Perspectives sur les obligations, le crédit et le marché des changes

Début d’année médiocre pour les emprunts d’État

Accélération de la pentification de la courbe des taux américaine : De moins de 0,6 % en août 2020 et 0,9 % en début d’année, les rendements des bons du Trésor américain à 10 ans menacent de revenir à leurs niveaux d’avant la pandémie, atteignant récemment le seuil des 1,4 % pour la première fois en un an.

Appétit pour le risque depuis novembre 2020 : Depuis le début du mois de novembre, les investisseurs ont privilégié les actifs risqués tels que les actions, les matières premières et les obligations à haut rendement. En revanche, le marché obligataire mondial a affiché un rendement de -3 % (en euros) depuis novembre et de -2 % (en dollars) depuis le début de l’année.
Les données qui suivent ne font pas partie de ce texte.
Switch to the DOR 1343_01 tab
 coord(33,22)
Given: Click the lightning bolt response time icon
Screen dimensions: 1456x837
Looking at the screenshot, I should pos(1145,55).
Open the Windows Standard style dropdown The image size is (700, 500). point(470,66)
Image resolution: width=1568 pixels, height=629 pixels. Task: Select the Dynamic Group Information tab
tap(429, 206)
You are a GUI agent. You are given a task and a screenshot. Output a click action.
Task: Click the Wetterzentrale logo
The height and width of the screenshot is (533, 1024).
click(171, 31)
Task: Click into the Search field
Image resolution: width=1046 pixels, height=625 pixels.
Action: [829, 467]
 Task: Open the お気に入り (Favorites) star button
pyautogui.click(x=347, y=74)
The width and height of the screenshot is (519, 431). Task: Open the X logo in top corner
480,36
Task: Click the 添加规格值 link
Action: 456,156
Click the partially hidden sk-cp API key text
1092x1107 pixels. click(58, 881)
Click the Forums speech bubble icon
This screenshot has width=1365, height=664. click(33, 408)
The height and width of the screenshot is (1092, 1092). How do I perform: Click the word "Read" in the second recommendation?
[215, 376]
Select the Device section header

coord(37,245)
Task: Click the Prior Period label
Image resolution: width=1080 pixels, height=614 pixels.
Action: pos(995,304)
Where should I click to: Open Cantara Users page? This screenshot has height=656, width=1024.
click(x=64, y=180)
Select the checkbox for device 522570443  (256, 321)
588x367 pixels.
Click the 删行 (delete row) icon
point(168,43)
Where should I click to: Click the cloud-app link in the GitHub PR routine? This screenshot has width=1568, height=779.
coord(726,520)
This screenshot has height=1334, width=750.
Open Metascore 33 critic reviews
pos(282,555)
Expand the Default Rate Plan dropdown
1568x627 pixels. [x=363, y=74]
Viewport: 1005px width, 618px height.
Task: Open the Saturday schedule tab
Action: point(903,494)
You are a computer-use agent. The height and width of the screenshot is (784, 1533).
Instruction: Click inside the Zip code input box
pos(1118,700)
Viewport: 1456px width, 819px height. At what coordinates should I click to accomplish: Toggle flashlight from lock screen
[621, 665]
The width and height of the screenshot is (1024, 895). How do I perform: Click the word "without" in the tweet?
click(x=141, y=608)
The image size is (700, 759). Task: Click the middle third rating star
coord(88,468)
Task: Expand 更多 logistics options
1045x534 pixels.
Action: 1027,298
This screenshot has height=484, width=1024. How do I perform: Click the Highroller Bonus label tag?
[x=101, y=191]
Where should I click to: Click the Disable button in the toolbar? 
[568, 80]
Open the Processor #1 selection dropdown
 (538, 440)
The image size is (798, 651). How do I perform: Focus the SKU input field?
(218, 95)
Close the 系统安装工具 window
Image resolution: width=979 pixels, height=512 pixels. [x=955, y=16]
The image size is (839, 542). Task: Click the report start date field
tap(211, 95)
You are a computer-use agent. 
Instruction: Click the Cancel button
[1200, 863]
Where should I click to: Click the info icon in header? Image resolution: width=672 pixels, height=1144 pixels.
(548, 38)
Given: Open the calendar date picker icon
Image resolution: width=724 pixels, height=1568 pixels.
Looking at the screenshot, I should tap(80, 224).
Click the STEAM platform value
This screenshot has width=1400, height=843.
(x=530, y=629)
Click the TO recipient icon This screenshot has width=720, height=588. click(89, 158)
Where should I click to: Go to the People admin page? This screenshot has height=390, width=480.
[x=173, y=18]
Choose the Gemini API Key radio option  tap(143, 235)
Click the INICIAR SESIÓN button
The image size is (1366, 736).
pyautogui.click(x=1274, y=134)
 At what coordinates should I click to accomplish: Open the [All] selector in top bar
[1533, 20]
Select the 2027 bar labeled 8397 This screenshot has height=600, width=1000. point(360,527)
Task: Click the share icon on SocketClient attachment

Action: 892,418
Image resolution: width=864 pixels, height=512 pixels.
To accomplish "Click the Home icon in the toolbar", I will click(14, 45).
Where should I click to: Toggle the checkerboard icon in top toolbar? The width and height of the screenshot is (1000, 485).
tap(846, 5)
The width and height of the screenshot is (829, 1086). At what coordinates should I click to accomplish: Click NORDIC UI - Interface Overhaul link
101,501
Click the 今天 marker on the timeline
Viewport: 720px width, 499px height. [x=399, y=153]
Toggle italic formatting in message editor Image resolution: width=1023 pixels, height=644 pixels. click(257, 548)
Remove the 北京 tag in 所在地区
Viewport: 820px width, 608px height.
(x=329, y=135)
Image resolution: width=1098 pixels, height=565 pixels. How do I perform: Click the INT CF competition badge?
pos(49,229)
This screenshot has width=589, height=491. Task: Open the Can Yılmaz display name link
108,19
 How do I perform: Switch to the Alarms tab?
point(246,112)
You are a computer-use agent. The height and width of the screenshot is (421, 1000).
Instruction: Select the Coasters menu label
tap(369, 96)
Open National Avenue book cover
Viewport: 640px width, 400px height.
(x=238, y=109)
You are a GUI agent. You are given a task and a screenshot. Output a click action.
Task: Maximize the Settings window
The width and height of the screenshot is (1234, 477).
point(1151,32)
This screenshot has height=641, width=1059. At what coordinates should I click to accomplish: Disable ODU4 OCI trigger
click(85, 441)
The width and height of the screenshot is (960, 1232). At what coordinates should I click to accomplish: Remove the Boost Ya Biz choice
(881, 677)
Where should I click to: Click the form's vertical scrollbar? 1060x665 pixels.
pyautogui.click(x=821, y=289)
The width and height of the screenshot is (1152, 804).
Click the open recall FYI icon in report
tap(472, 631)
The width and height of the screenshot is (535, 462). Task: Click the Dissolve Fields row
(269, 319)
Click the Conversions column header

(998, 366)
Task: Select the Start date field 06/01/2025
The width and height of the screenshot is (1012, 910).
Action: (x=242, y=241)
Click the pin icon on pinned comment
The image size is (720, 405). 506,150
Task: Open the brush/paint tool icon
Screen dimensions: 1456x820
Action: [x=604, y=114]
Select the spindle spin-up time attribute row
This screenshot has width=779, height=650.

L’essentiel des dégâts a été causé par les anticipations d’inflation : Alors que les taux d’inflation sous-jacente sont restés bien inférieurs aux objectifs des banques centrales aux États-Unis et dans la zone euro, les cours des marchés obligataires reflètent à présent une hausse des anticipations d’inflation à moyen terme, en particulier aux États-Unis.

Nous restons prudents à l’égard des obligations souveraines des principaux pays.

Rebond de la livre sterling : La nette dynamique haussière de la livre sterling depuis septembre de l’année dernière a en effet  accéléré en février. Pour la première fois depuis début 2018, le câble (GBP/USD) a dépassé les 1,40 USD (alors que notre objectif à 12 mois était de 1,45 USD), tandis que la livre sterling s’est appréciée face à l’euro pour atteindre un taux de change de l’EUR/GBP inférieur à 86 pence par euro.

Coup de pouce des vaccins au Royaume-Uni : Cette vigueur de la devise de l’île est due à la réduction de l’incertitude liée au Brexit, mais plus encore au succès relatif du déploiement rapide du programme britannique de vaccination contre le coronavirus. À ce jour, plus de 25 % de la population a reçu au moins 1 dose. Le Premier ministre Boris Johnson a dévoilé les grandes lignes de la « feuille de route » du gouvernement britannique pour sortir des restrictions actuelles, laissant espérer une forte croissance de la consommation non satisfaite aux T2 et T3 de cette année.

CONCLUSION

Nous continuons de préférer les obligations d’entreprises aux obligations souveraines américaines et européennes, le crédit à haut rendement des anges déchus s’étant particulièrement bien comporté. Les obligations souveraines des marchés émergents libellées en dollar américain continuent de surperformer les emprunts d’État américains en valeur relative, tout en offrant un rendement global de près de 4 %. Le dollar américain semble reprendre sa trajectoire baissière - nous préférons l’exposition à la livre sterling et aux devises liées aux matières premières, par exemple le dollar canadien et le dollar australien.